VOTING PROCEDURE FOR HOLDERS OF ORDINARY SHARES
Shareholders entitled to vote at the Meeting may do so at the Meeting. Shareholders who are unable to attend the Meeting or any adjournment thereof and who wish to ensure that their Ordinary Shares will be voted are requested to complete, date and sign the enclosed form of proxy in accordance with the instructions set out in the form of proxy and in the proxy statement accompanying this Notice and vote it (i) online at www.proxydocs.com/VRAX, (ii) by phone at 866-519-3939, or (iii) by mail to P.O. BOX 8016, CARY, NC 27512-9903 c/o Mediant Communications.
ANNUAL REPORT TO SHAREHOLDERS
Pursuant to Nasdaq’s Marketplace Rules which permit companies to make available their annual report to shareholders on or through the company’s website, the Company posts its annual reports on the Company’s website. The Company adopted this practice to avoid the considerable expense associated with mailing physical copies of such report to record holders. You may obtain a copy of our annual report to shareholders by visiting the “SEC Filings” heading under the “SEC Filings” section of the Company’s website at https://ir.viraxbiolabs.com/. If you want to receive a paper or email copy of the Company’s annual report to shareholders, you must request one. There is no charge to you for requesting a copy.

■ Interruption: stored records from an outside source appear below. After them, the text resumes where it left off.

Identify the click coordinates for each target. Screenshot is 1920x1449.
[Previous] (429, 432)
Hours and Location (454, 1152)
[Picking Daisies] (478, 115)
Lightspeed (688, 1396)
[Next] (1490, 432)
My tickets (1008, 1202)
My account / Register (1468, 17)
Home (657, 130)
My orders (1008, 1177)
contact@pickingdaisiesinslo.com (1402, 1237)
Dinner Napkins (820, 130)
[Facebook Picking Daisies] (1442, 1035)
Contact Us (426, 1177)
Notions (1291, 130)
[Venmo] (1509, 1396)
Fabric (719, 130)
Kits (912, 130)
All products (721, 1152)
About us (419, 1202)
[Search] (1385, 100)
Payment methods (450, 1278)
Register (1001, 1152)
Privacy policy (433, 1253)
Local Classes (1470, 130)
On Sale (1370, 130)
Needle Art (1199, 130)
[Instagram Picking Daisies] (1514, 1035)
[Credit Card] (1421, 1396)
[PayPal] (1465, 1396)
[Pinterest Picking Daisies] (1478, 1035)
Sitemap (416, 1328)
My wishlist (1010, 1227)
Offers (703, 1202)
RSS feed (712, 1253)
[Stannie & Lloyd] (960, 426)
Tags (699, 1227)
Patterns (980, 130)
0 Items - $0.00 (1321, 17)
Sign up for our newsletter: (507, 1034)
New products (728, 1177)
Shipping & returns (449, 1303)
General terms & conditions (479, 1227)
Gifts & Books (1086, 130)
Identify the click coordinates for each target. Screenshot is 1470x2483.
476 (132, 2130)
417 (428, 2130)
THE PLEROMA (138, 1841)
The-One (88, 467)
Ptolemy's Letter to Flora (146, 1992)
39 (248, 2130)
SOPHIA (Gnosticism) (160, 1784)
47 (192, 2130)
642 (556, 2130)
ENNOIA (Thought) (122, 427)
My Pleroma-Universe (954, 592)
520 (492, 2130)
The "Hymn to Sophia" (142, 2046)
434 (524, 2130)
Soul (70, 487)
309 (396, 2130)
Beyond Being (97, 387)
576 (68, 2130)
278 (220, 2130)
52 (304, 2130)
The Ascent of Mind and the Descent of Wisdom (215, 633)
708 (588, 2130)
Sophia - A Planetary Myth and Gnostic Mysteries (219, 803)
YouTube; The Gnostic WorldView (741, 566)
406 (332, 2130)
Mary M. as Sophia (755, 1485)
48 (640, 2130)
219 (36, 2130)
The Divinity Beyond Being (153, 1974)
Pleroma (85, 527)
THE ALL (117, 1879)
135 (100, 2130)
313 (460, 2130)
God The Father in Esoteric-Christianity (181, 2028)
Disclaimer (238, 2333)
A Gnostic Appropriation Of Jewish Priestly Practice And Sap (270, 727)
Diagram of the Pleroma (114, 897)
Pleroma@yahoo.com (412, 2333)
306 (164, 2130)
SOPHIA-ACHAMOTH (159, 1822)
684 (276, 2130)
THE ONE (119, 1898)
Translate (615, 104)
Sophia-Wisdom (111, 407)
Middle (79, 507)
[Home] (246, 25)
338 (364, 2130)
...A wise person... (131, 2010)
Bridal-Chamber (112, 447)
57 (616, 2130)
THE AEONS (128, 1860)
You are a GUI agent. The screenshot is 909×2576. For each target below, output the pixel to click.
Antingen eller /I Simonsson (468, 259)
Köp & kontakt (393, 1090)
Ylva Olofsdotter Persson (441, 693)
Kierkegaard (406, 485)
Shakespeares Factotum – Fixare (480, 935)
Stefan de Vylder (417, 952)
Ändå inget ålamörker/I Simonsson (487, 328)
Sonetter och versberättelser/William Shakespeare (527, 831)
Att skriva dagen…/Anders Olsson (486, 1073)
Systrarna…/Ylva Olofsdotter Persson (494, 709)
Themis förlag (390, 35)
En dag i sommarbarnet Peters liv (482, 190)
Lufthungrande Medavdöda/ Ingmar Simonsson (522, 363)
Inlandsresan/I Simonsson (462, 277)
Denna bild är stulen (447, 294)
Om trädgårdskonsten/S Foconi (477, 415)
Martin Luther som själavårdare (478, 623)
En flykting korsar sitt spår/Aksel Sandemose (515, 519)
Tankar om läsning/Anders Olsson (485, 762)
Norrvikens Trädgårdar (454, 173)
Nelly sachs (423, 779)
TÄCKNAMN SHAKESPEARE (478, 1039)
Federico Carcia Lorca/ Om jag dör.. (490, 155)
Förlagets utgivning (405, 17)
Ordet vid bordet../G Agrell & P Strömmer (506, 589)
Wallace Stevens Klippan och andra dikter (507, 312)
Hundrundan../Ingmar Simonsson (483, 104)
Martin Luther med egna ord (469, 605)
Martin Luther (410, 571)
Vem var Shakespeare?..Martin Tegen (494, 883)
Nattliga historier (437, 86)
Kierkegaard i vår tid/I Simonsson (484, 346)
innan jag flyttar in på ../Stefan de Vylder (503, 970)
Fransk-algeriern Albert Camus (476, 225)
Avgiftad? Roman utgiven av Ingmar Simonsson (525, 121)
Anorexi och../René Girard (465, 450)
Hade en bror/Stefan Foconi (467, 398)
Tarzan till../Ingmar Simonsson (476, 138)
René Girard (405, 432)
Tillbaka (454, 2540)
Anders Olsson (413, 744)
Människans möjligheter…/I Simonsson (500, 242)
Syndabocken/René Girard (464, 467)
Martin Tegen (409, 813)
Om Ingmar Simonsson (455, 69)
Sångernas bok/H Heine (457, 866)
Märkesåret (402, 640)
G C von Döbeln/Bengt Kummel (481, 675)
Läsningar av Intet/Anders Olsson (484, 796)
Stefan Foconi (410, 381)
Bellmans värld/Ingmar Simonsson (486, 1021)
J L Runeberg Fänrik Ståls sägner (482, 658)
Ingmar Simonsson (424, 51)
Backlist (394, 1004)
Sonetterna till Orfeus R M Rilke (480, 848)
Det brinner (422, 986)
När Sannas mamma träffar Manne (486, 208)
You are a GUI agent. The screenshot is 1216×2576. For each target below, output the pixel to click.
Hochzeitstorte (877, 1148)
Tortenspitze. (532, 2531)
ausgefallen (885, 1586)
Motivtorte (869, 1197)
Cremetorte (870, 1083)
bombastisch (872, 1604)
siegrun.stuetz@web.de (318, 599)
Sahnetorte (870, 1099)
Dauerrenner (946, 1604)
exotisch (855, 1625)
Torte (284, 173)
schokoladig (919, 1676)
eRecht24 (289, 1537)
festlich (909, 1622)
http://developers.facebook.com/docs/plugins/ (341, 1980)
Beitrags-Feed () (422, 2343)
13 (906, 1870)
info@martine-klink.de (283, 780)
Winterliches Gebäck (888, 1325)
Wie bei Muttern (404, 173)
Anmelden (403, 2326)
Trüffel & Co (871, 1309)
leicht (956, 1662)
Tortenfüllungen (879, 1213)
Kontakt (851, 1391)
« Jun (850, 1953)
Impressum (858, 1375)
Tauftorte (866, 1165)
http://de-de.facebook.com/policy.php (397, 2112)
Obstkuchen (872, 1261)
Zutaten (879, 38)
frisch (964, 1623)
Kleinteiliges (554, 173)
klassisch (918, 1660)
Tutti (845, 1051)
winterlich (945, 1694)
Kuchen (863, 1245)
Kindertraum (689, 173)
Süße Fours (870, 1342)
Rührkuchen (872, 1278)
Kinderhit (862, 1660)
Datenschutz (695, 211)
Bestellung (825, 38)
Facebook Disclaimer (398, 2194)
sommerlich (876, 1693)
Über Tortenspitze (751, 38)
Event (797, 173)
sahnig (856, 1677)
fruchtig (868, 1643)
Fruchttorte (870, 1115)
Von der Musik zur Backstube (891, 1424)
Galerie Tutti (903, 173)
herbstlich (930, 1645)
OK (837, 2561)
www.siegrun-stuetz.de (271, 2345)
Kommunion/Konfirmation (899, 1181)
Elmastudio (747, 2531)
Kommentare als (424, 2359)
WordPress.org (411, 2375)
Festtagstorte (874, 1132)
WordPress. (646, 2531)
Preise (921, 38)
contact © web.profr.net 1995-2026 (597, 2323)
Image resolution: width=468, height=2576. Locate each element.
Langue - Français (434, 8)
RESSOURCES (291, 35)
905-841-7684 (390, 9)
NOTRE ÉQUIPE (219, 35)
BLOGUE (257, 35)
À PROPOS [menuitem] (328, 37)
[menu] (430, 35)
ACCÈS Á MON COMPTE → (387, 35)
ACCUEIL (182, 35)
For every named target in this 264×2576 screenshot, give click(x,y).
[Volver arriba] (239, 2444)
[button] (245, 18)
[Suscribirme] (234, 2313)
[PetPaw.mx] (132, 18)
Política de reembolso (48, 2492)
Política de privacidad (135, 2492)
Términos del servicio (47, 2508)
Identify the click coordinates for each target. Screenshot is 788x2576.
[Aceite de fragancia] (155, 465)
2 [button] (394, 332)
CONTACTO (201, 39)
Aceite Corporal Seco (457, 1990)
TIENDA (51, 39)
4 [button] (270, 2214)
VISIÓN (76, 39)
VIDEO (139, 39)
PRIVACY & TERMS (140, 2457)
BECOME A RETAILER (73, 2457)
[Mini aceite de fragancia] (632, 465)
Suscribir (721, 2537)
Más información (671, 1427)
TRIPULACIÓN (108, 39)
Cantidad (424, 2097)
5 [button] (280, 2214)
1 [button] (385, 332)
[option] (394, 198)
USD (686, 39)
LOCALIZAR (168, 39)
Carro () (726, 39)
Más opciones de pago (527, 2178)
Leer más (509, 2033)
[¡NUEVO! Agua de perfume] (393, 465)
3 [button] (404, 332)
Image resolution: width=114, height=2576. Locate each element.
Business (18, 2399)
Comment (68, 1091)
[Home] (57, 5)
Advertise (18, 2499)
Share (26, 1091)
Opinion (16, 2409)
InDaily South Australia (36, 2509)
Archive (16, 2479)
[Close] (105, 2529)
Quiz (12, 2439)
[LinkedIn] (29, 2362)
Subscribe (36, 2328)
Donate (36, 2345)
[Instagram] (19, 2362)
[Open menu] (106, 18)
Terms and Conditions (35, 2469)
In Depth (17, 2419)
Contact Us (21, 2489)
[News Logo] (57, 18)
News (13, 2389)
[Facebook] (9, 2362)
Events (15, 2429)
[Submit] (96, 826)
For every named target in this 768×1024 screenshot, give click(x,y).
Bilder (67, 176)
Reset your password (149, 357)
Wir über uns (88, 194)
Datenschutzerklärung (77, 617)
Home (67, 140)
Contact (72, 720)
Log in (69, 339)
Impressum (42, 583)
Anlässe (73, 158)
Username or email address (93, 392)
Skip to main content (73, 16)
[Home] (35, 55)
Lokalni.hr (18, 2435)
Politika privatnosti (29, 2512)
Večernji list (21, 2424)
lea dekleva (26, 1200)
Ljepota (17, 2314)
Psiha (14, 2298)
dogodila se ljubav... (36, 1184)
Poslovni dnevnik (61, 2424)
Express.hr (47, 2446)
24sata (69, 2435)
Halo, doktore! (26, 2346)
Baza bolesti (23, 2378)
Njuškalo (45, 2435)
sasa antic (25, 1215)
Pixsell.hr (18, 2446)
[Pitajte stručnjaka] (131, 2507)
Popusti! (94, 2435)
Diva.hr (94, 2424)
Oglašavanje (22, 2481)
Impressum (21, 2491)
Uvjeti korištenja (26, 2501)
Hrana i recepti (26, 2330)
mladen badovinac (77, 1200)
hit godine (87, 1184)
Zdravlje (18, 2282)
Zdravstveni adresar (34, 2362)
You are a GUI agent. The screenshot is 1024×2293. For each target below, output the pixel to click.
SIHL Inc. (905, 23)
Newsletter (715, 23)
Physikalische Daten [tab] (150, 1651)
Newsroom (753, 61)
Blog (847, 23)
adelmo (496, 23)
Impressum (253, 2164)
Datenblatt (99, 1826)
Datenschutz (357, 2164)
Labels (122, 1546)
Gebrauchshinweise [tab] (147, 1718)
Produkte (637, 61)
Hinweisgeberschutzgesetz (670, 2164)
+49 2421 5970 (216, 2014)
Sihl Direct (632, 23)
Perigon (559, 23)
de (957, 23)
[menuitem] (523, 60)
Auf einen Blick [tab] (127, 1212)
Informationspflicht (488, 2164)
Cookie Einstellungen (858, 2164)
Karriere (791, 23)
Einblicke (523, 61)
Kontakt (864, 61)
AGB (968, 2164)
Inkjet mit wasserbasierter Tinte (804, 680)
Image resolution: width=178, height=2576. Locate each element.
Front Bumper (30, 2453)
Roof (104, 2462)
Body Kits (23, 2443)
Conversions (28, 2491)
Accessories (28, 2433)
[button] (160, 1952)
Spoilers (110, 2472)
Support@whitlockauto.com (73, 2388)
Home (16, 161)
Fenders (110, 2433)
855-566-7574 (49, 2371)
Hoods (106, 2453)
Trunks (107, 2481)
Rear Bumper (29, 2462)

Please make your request for a copy to the Investor Relations Contact of the Company, at info@viraxbiolabs.com
PROPOSAL NO. 1
APPROVAL OF THE CONSOLIDATION OF THE COMPANY’S ORDINARY SHARES
General
The Board of Directors believes that it is in the best interest of the Company and the shareholders, and is hereby soliciting shareholder approval, to effect a share consolidation of the Company’s authorized, issued and outstanding Ordinary Shares at a ratio within a range of not less than ten Ordinary Shares for one Ordinary Share and not greater than thirty Ordinary Shares for one Ordinary Share (the "Share Consolidation"), with the exact ratio to be determined by further action at the discretion of the Board to be effective on a date on or prior to July 11, 2026 as may be determined by the Board and announced by the Company, so that all shareholders holding every ten to thirty Ordinary Shares (the "Pre-Consolidation Ordinary Shares") will hold one Ordinary Share of par value ranging from US$0.10 to US$0.30 each (the "Post-Consolidation Ordinary Shares"), with such Post-Consolidation Ordinary Shares having the same rights and being subject to the same restrictions (save for par value) as the Pre-Consolidation Ordinary Shares as set out in the Company's existing memorandum and articles of association in effect at the time of Effective Date, and any fractional shares created as a result of the Share Consolidation to be rounded up to the nearest whole share be approved.
The Share Consolidation must be passed by ordinary resolution which requires the affirmative vote of a simple majority of the votes cast by, or on behalf of, the shareholders entitled to vote at the Meeting either present in person or represented by proxy at the Meeting. If our shareholders approve this proposal, our Board of Directors will have the authority to effect the Share Consolidation on or before the Effective Date, and any one director or officer of the Company will be authorized, for and on behalf of the Company, to do all such other acts or things necessary or desirable to implement, carry out and give effect to the Share Consolidation, if and when deemed advisable by the Board in its sole discretion, including instructing the Company's registered office in the Cayman Islands to file the resolutions of the shareholders and the resolutions of the board of directors with the Registrar of Companies of the Cayman Islands.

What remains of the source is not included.